Verified pricing on each provider's official page, last checked June 19, 2026.
Ran our actual production workload on each container provider for at least 20 hours to assess real-world reliability.
Affiliate links are marked. We only recommend providers we actually use and pay for. RunPod has been our daily driver for over a year and was our pick long before we joined their affiliate program.
FAQ
What is the cheapest GPU rental service in 2026?
Vast.ai consistently has the lowest hourly rates because it's a peer-to-peer marketplace — an RTX 4090 can be rented for $0.30-0.45/hr from individual hosts. For datacenter-grade reliability at a low price, RunPod Community Cloud offers A100 80GB at $1.49/hr and H100 at $2.69/hr — about a third of what AWS charges for the same silicon.
How long do GPU instances take to cold start?
On RunPod, container pods boot in 30-90 seconds when the image is cached on the host node, 3-6 minutes for a fresh image pull. Vast.ai is similar. Modal serverless functions cold-start in 5-15 seconds for warm-ish functions and sub-second when a worker is already running. Lambda Labs On-Demand VMs take 60-120 seconds to boot. CoreWeave Kubernetes pods can start in under 30 seconds with pre-pulled images. Loading a 28GB model from a persistent volume adds 30-60 seconds; downloading it fresh adds 2-5 minutes.
Does RunPod have persistent storage?
Yes — Network Volumes are persistent across pod restarts and attached to a specific datacenter region. Container Volumes (the pod's local disk) are ephemeral and deleted when the pod is terminated. For any serious AI workload, Network Volumes are essential. We run a 150GB Network Volume in US-KS-2 for $15/month that holds Wan 2.2, Hunyuan, Flux, and a dozen LoRAs — letting us swap GPU pods in under 90 seconds without re-downloading anything.
What's the difference between on-demand, spot, and serverless GPUs?

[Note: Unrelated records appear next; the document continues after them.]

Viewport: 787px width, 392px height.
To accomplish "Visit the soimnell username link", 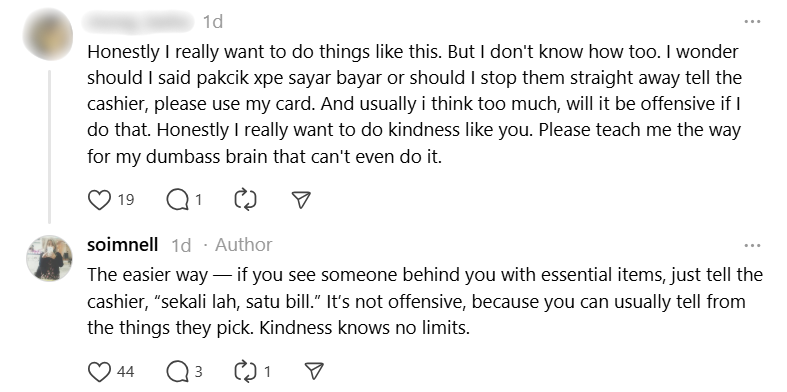I will pos(122,245).
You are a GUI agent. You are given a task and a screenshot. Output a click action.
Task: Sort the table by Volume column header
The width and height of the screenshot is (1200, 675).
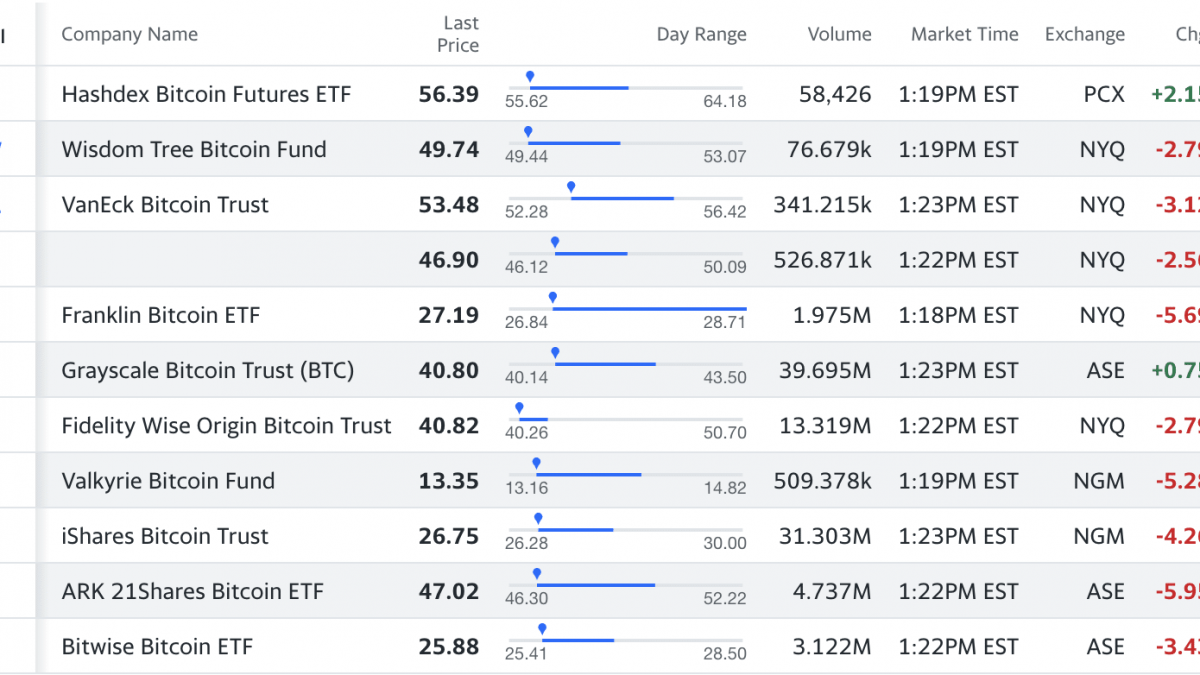point(839,34)
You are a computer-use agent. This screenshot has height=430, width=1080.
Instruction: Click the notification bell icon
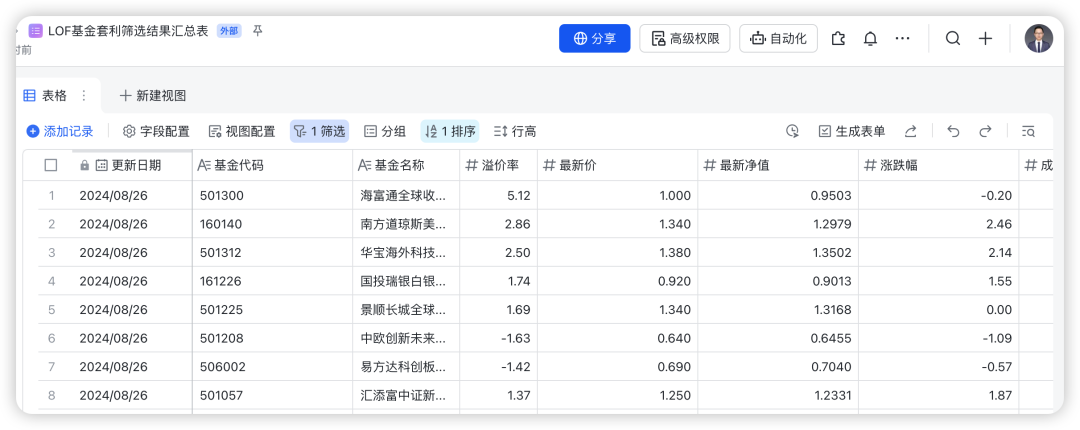(870, 39)
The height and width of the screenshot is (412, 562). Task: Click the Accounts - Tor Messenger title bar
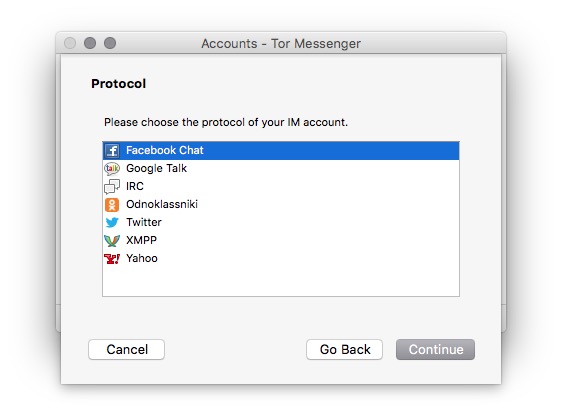coord(281,43)
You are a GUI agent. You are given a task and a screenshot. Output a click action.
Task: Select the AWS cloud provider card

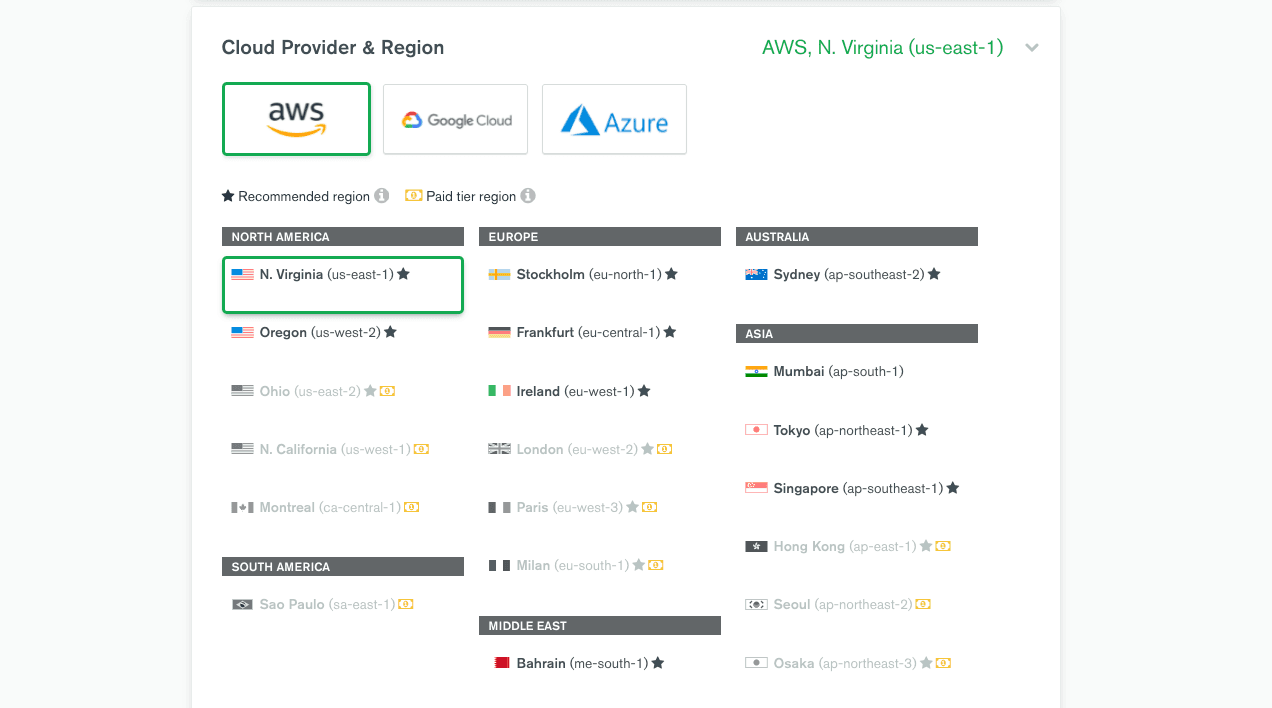pyautogui.click(x=296, y=119)
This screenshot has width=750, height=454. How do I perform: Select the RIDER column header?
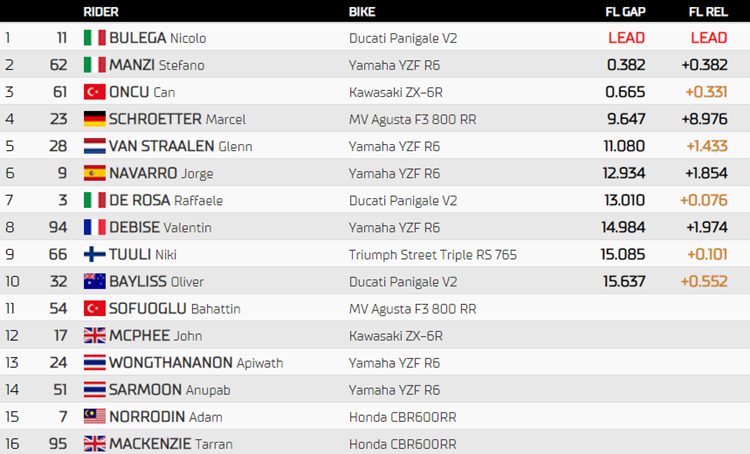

On-demand: you rent a full pod by the hour, you pay even when idle. Spot/Community/Interruptible: 30-60% cheaper hourly rates but the host can reclaim the GPU with little warning. Serverless: pay per second of actual GPU compute used, with cold-start latency in the 1-30 second range. Use on-demand for long training runs and interactive work, spot for restartable batch jobs, serverless for inference APIs with spiky traffic.
Can I run uncensored AI models on rented GPUs?

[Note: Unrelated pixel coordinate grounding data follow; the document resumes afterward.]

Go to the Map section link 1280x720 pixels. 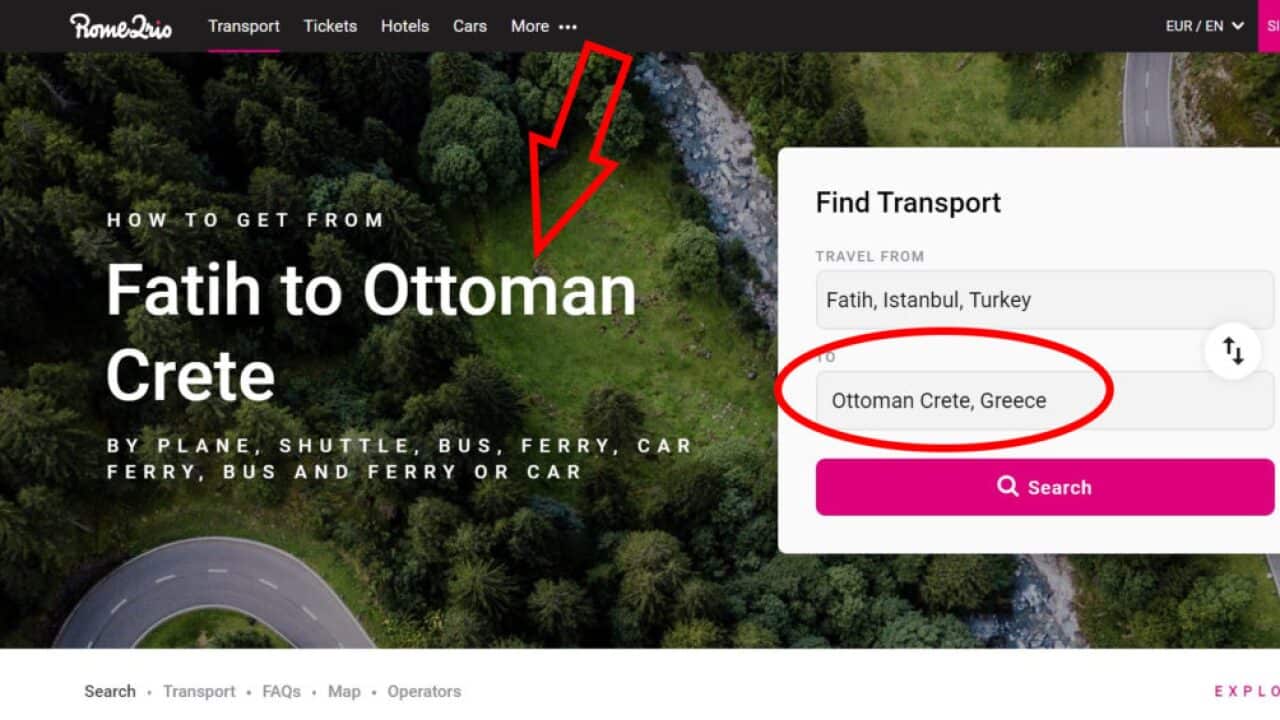coord(344,691)
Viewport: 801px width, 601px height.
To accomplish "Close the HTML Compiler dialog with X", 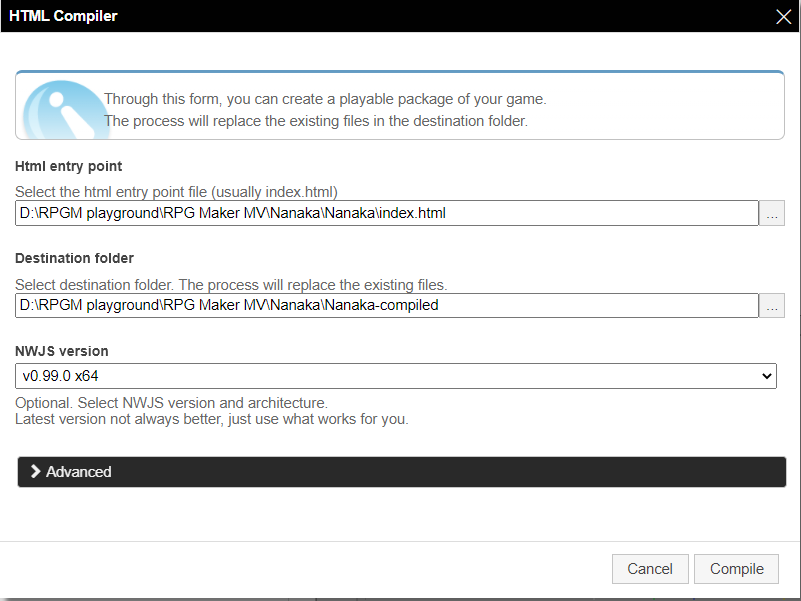I will pos(783,16).
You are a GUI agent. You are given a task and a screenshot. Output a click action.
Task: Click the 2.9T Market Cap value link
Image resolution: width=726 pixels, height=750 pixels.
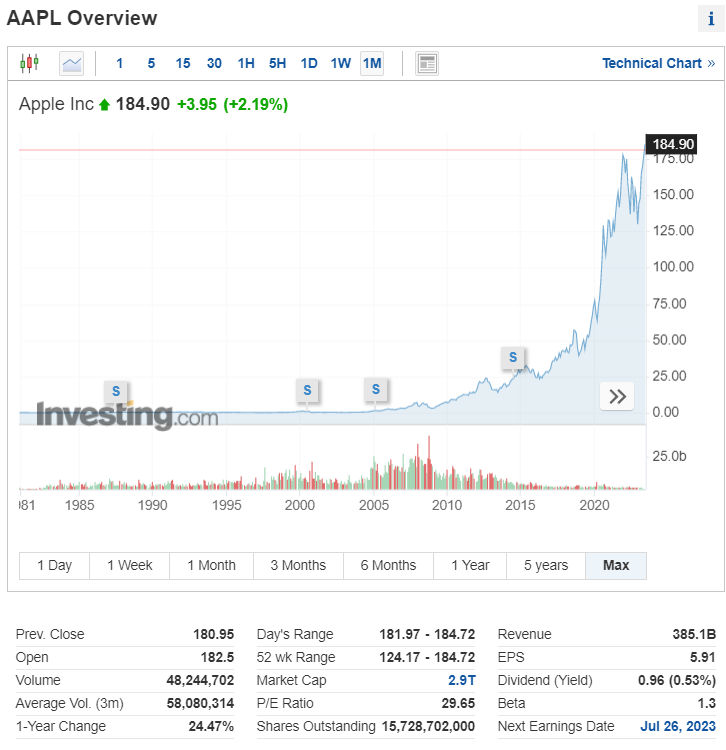coord(465,680)
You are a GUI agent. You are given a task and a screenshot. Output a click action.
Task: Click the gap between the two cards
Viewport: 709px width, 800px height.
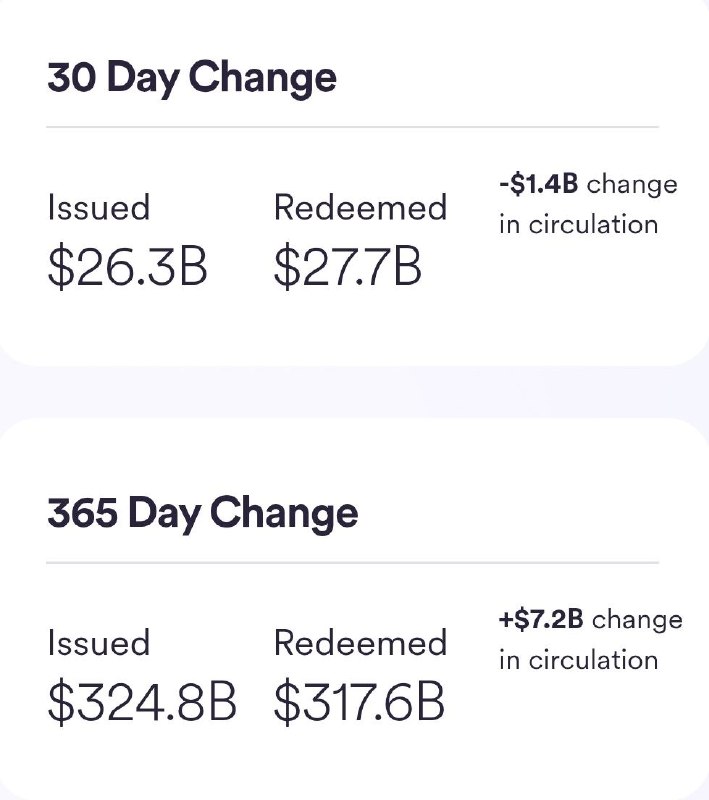pos(354,392)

Yes. Container-based providers (RunPod, Vast.ai, Lambda Labs, Paperspace, CoreWeave) give you root access inside a Linux container — you can run any open-source model including uncensored Wan 2.2, Hunyuan, fine-tunes, or your own custom training code. Managed inference platforms (Together AI, Replicate) restrict you to their curated model catalog, which generally excludes uncensored models.

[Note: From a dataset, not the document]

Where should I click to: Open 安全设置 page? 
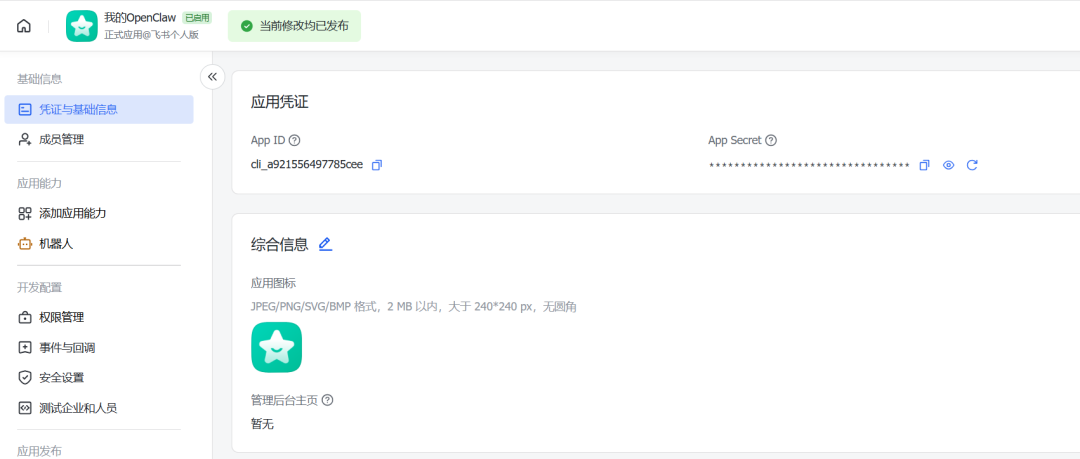[61, 377]
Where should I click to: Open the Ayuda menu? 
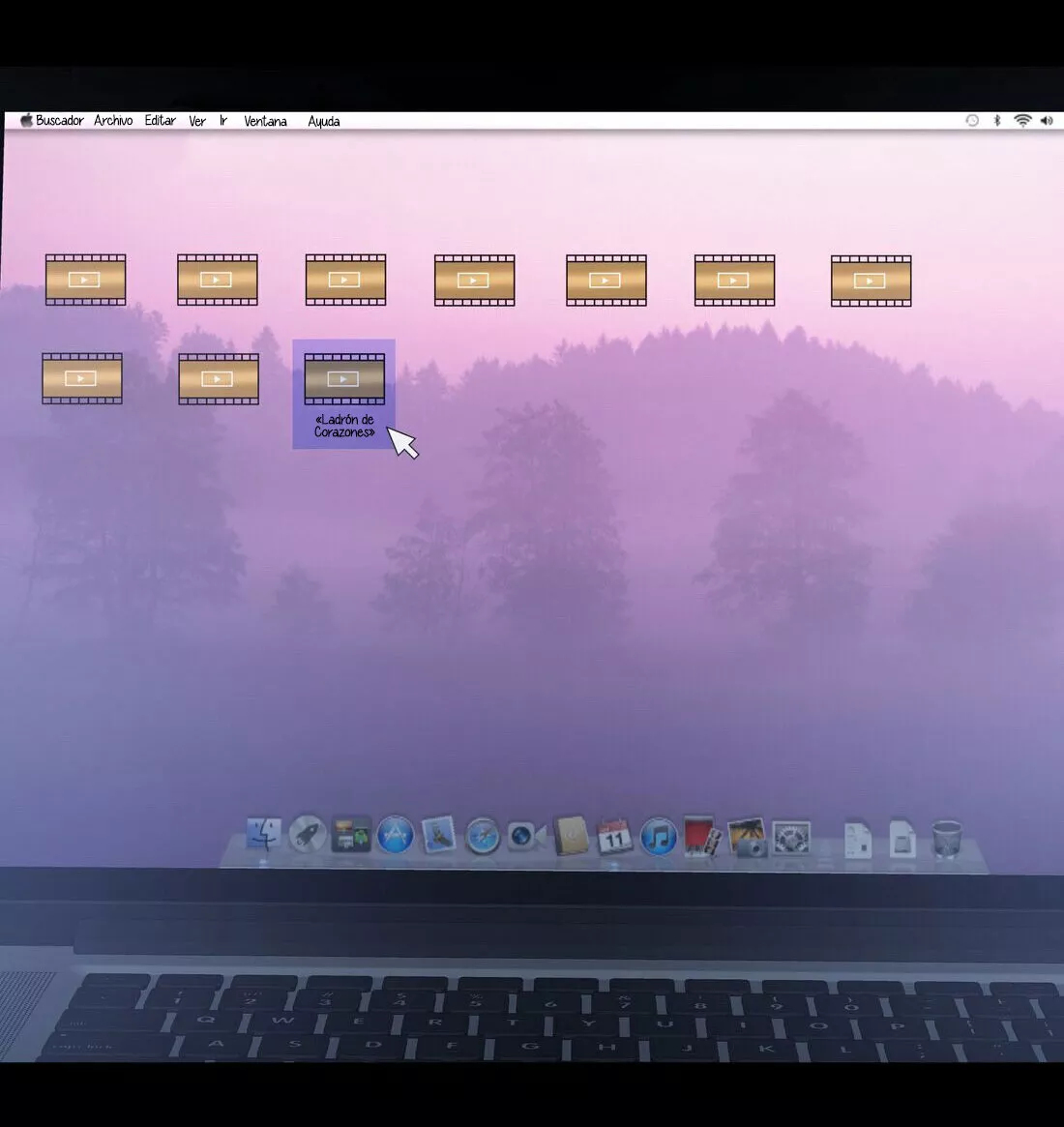click(323, 121)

What region has the best GPU availability in 2026?
US-Central (Kansas, Iowa, Texas) and US-East (Virginia, Carolinas) have the broadest availability across providers. RunPod's US-KS-2 region consistently has A100 80GB and H100 stock when other regions are sold out. EU-Romania (RO-1) is the cheapest reliable EU region. Asia-Pacific has thin availability across all providers — use Vast.ai if you must run in APAC.
Is Vast.ai safe for production workloads?
Vast.ai is great for experimentation and restartable batch jobs but risky for production. Hosts are individuals running consumer or small-datacenter hardware, uptime varies wildly between hosts, and instances can disappear with short notice. Don't put production secrets in a Vast.ai container. For production inference or training that can't fail, use RunPod Secure Cloud, Lambda Labs, or CoreWeave.
Affiliate disclosure: Some links above are partner referrals. We earn a small commission (often recurring) when you sign up through them, at no extra cost to you. We only recommend GPU providers we actually use and pay for. RunPod has been our daily driver for over a year — the affiliate relationship came after the workflow, not the other way around. Nothing in this comparison is paid placement.